Presenting version 4.0 of urlmon, a URL monitor.

PLEASE read this file, at least until the line that says:  "1. 
Description".  There is one WARNING and one NOTE that you _must_ read. 
Versions 3.x and higher are not completely compatible with earlier 
versions, so you need to know what to do.  

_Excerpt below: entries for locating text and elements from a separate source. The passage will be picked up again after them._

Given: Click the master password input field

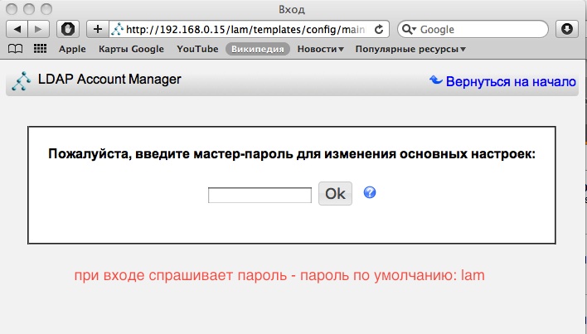Looking at the screenshot, I should (x=260, y=195).
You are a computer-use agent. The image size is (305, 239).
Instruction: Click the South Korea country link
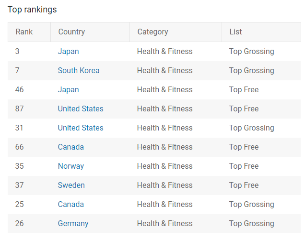pos(79,71)
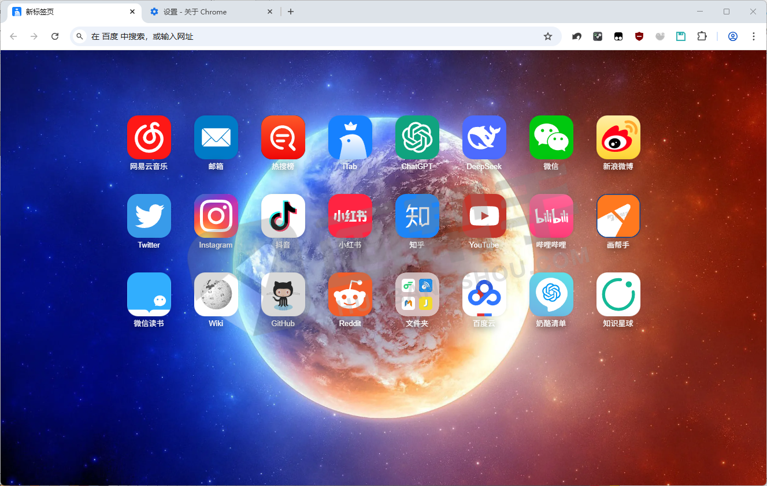Open the Bilibili (哔哩哔哩) shortcut
767x486 pixels.
551,216
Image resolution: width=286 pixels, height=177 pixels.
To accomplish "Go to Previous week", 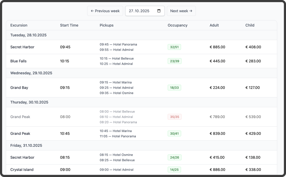I will pos(105,11).
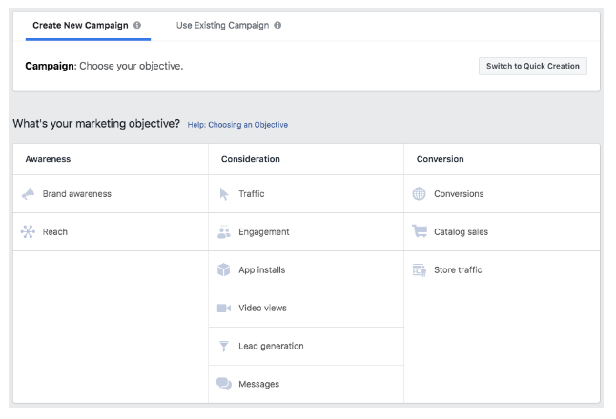Select the Lead generation objective label
This screenshot has height=419, width=616.
tap(271, 347)
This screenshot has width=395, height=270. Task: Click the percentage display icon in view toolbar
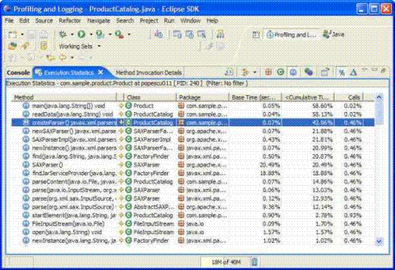pyautogui.click(x=343, y=73)
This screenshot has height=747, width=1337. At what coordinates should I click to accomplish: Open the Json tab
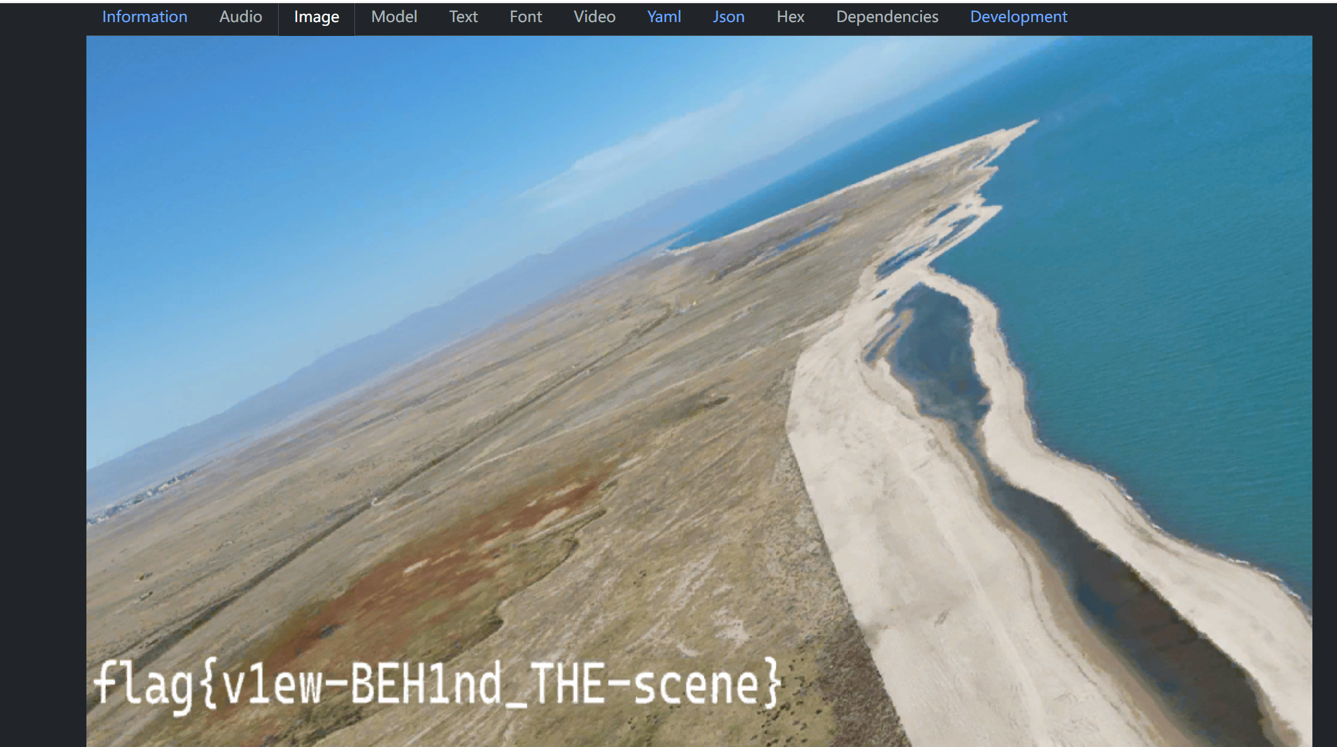pos(728,17)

Written by Jeremy Impson <jdimpson@acm.org>

with suggestions, bug reports/fixes, help, and/or code from:
  Jeff Lightfoot	<jeffml@pobox.com>	
  Markus Kohler		<kohlerm@betze.bbn.hp.com>
  Fred Maciel		<fred-m@crl.hitachi.co.jp>
  Jauder Ho		<jauderho@transmeta.com>
  Michael Wiedmann	<mw@miwie.in-berlin.de>
  Ted Serreyn		<tserreyn@pop.globaldialog.com>
  Eric Raymond		<esr@thyrsus.com>
  Bill Dyess		<bill@dyess.com>
  Robin Houston		<robin@oneworld.org>
  Peter Mardahl		<peterm@langmuir.EECS.Berkeley.EDU>
  Robert Richard George 'reptile' Wal
			<reptile@reptile.eu.org>

o See the file CHANGELOG.txt for version history and a list of new features
  for this release.

o See the file FILTERS.txt to see how to use the filtering capability of
urlmon. 

o See the file URLMONRC.txt for a full description of the urlmonrc format

o See the file MODULES.txt for information on getting the right Perl
Modules in order to run urlmon.

o See section 'i.  Parallel URL monitoring' of this file for information
on the optional SystemV IPC for intercommunication between the parallel
urlmon children (as opposed to the default method, writing out temporary
files), among other things.

*-*-*>>WARNING<<*-*-*

For versions 3.0 and higher, the format of the urlmonrc (aka last
modified database) file has changed.  Recent versions _WILL_ convert it for
you, but previous versions of urlmon WILL CHOKE VIOLENTLY on the new
format, very likely destroying all your data.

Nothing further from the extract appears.